Thou need na start awa sae hasty,
Wi’ bickering brattle!
I wad be laith to rin an’ chase thee,
Wi’ murdering pattle!
Chill, sleek little rodent! I’m not going to chase you.
I’m truly sorry Man’s dominion
Has broken Nature’s social union,
An’ justifies that ill opinion
Which makes thee startle
At me, thy poor, earth-born companion
An’ fellow-mortal!
It sucks the plough destroyed your house. As a fellow mammal and mortal, I sympathize.
I doubt na, whyles, but thou may thieve;
What then? poor beastie, thou maun live!
A daimen-icker in a thrave
‘S a sma’ requet;
I’ll get a blessin wi’ the lave,
An’ never miss’t!
All you took is one ear (icker) of corn in this whole pile (thrave). That’s cool with me, little dude. Not a lot to ask for.
Thy wee-bit housie, too, in ruin!
Its silly wa’s the win’s are strewin!
An’ naething, now, to big a new ane,
O’ foggage green!
An’ bleak December’s win’s ensuing,
Baith snell an’ keen!
Shit, your house is toast, and December is coming, and it’s cold! Major bummer.
Thou saw the fields laid bare an’ waste,
An’ weary Winter comin fast,
An’ cozie here, beneath the blast,
Thou thought to dwell,
Till crash! the cruel coulter past
Out thro’ thy cell.
You were nice and warm until the coulter came and chopped up your lodging. (A coulter is a round cutting blade, but the horror aspects of the poem are enhanced if you imagine Ann.)
That wee bit heap o’ leaves and stibble,
Has cost thee monie a weary nibble!
Now thou’s turned out, for a’ thy trouble,
But house or hald,
To thole the Winter’s sleety dribble,
An’ cranreuch cauld!
There’s so much bad weather on the way, including cranreuch, which means hoarfrost. (I don’t know what hoarfrost is, either, but it sounds unpleasant.)
And now, the famous part:
But Mousie, thou art no thy lane,
In proving foresight may be vain:
The best-laid schemes o’ Mice an’ Men
Gang aft agley,
An’ lea’e us nought but grief an’ pain,
For promis’d joy!
Mouse, my friend, you can’t blame yourself for having terrible foresight. You’re a mouse! You have a small brain! We humans have big brains, and the ability to plan ahead, and we still fuck shit up all the time! We hope things will turn out great, and they usually don’t! We are no better than you! If anything, we are worse!
Still thou are blest, compared wi’ me!
The present only toucheth thee:
But Och! I backward cast my e’e,
On prospects drear!
An’ forward, tho’ I cannot see,
I guess an’ fear!
Consider yourself fortunate, mouse, that you can’t look back with rue and regret, or look ahead to fear and dread! You live completely in the moment, you lucky rodent!

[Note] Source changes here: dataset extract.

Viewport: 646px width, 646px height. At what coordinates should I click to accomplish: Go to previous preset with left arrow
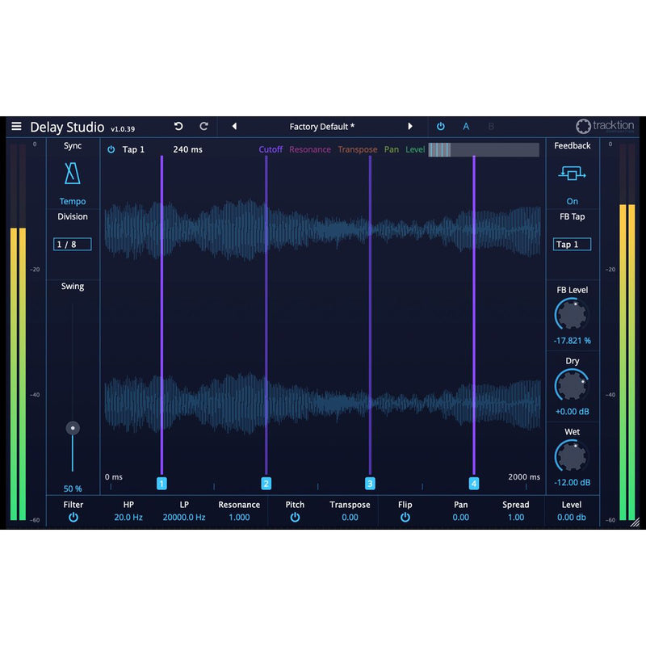coord(234,127)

These are fearsome times, Dear Reader, and we are all of us terrified mice scurrying off to safety, with dreadful panic in our breast. But unlike the wee beastie, we can see the coulter coming.
May this week bring us all better health, fewer thwarted plans, and more order to things—and let us finish what we start!
Photo credit: SummonedByFells. Statue of Burns at Kilmarnock.
This is a pretty perfect choice.
I especially loved your paraphrasing throughout, although this part takes the cake:
“ A coulter is a round cutting blade, but the horror aspects of the poem are enhanced if you imagine Ann.”
Great explanation of this poem! Let us pray that the scotus plan to take us back 50 years is ruined just like the sleek little rodent’s home! Poor thing.